No se advirtió, en ese momento, que las prácticas notoriamente arraigadas entre los partidos orillaban a tener en cuenta el supuesto del precandidato único, ungido a partir de la decisión presidencial o del impulso cupular de los partidos que la disciplina partidista terminaba por legitimar. ¿Se justificaba que a alguien previamente seleccionado, que ya no tenía que competir por la candidatura, se le permitiera tener actividad de precampaña, llevar a cabo reuniones con personas y militantes, realizar proselitismo o difundir propaganda, derivado del alcance de la radio y la TV? La respuesta es no.

Para marcar la línea divisoria entre precampaña y campaña, desde 2007 se abrió otro espacio exclusivo al registro de las candidaturas, en el cual deberían resolverse las impugnaciones hechas ante los órganos internos de los partidos, o los tribunales electorales, para confirmar o realizar los cambios y sustituciones del caso.

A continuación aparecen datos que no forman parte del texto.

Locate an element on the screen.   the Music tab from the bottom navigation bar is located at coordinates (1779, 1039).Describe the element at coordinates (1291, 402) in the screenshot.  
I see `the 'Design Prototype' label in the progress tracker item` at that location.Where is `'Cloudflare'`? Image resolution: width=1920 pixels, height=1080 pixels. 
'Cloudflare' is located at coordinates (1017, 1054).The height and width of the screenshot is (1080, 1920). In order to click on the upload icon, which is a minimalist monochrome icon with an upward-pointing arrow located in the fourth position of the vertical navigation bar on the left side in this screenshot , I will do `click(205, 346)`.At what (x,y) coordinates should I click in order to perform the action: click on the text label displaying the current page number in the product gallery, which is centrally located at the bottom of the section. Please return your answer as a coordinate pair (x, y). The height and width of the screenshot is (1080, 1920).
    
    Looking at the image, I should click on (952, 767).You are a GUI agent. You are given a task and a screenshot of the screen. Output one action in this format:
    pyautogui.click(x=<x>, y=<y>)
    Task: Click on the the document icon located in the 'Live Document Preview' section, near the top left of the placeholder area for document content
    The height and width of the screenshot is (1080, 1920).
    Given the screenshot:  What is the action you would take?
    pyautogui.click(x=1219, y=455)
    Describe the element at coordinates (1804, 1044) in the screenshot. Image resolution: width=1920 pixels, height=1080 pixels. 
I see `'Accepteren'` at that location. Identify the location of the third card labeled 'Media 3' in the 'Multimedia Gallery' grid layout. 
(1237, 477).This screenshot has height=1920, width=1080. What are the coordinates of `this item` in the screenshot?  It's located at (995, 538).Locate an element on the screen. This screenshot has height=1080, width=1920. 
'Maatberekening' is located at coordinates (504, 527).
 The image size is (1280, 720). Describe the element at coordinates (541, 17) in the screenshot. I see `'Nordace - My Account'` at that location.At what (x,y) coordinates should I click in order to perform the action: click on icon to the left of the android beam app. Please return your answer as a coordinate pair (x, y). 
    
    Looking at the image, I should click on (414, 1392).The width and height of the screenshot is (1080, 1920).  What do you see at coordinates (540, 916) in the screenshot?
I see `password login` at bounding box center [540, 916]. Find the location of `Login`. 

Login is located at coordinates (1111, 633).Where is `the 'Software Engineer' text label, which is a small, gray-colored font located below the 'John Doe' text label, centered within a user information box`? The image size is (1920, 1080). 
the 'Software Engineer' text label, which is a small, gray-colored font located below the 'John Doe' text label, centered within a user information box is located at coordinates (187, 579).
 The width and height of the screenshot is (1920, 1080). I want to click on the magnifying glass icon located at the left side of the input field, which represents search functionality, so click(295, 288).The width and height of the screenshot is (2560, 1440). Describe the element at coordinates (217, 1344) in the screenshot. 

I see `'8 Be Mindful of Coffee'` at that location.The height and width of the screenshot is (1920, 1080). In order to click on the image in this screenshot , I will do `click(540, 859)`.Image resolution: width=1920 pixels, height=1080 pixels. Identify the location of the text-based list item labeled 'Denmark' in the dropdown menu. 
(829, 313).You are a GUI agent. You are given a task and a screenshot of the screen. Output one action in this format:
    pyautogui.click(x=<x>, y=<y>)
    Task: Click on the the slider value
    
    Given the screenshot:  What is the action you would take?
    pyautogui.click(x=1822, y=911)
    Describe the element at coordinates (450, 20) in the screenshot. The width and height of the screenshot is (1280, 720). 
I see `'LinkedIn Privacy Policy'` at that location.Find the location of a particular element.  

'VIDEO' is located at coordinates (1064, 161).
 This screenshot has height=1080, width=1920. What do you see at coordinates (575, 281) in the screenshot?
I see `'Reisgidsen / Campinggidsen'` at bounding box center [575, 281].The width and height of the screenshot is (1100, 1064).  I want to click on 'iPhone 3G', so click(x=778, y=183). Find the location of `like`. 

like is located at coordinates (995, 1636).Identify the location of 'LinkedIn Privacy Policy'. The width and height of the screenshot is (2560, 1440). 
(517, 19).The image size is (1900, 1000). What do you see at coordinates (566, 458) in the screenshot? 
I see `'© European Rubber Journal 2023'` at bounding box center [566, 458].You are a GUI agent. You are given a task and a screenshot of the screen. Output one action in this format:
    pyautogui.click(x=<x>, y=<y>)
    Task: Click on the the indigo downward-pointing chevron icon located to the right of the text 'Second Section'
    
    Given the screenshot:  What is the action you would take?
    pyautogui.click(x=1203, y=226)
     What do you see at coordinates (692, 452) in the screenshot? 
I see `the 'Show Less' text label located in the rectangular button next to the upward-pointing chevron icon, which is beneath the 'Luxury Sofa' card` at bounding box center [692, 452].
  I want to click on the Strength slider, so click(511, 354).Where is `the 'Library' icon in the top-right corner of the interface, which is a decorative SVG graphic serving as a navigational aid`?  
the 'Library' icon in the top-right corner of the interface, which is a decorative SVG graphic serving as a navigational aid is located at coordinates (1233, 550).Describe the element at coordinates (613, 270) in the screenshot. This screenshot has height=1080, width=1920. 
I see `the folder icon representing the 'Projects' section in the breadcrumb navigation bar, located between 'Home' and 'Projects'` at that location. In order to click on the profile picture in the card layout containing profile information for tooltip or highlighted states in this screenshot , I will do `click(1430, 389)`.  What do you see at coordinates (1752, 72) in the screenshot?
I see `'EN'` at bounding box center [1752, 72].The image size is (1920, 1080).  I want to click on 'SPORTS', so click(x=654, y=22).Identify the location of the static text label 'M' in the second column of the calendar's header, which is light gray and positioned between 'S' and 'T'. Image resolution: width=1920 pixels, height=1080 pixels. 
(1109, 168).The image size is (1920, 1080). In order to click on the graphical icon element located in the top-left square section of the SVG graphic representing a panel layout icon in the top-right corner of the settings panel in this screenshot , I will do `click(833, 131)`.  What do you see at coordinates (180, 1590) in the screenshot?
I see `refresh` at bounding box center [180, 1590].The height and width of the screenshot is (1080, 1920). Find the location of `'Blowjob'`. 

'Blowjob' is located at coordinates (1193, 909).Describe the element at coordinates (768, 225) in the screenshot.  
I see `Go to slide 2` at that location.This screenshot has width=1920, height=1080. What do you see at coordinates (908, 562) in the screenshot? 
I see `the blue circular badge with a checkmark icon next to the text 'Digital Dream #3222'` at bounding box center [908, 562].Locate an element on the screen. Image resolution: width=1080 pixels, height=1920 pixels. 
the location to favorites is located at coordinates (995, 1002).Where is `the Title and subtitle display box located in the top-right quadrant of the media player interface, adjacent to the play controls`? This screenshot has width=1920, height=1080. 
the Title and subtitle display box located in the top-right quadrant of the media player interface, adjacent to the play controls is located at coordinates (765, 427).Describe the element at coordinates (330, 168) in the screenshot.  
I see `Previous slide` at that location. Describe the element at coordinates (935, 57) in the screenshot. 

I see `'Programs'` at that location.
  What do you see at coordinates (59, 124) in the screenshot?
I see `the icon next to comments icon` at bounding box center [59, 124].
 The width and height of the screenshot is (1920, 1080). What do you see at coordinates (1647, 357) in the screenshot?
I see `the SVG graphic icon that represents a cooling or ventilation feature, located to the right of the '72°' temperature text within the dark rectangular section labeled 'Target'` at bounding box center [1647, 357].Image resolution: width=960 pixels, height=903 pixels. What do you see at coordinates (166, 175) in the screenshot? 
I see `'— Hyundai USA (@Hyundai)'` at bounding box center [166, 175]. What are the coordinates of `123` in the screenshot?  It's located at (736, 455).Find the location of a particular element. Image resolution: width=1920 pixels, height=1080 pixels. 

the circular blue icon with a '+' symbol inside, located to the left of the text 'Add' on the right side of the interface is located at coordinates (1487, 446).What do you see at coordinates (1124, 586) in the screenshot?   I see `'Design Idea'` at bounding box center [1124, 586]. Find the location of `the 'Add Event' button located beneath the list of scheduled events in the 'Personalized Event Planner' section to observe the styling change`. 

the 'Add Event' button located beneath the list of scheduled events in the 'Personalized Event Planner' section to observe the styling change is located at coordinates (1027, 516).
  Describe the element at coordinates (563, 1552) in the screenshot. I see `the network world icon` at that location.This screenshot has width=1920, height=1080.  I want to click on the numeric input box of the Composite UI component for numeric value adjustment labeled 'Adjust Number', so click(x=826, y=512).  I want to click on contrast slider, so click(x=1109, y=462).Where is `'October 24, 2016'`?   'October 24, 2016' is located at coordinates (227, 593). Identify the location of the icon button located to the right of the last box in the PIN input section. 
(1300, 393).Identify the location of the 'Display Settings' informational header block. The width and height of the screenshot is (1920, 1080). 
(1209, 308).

Lo que hoy conocemos como intercampaña, se mantuvo en la ley de 2014, con una temporalidad aproximada de 46 días. Fue un espacio pensado con evidente comprensión de la judicialización de la política mexicana, pero con notable desconocimiento de las campañas políticas, en donde nuevamente quedaron varias cosas sueltas.

¿Convenía abrir un lapso tan amplio, que va del 12 de febrero al 29 de marzo, para solventar las diferencias entre candidatos únicos designados por aclamación?; ¿era lógico que después de participar en actos de proselitismo y en spots, fueran obligados a quedarse tranquilamente inmóviles, esperando la campaña? Nuevamente no.

La ambigüedad en torno a lo que se puede o no hacer en este periodo motivó que el INE, bajo los criterios del TEPJF, determinara que los candidatos no pueden aparecer en spots, realizar actos de proselitismo, llamar al voto, ni aparecer en debates, porque esos son actos de campaña definidos por la ley, y que tampoco pueden acudir a mesas redondas o de análisis convocadas por medios de comunicación, al que concurran dos o más candidatos, ya que en los hechos se convertirían en debates.

La sobrerregulación, lo barroco y desacertado de su confección, está estrangulando la política, exponiendo a las instituciones electorales, y comprimiendo la libertad de expresión y el derecho a la información, porque el periodo de elecciones, más allá de sus tramos formales, representa el espacio para que los actores políticos desplieguen sus estrategias proselitistas a partir de la omnímoda presencia de los candidatos, así como el ámbito en el que se ensanchan las libertades para que fluya información política, se analicen las propuestas, se debatan y confronten, en un entorno de tolerancia a la crítica, el reproche y los señalamientos, con el propósito de auspiciar una opinión pública robusta y vigorosa.

En este sentido, no se propone desparecer las precampañas e intercampañas, pero sí ajustarlas para volver a privilegiar a la política y los derechos. Pero eso será el otro año.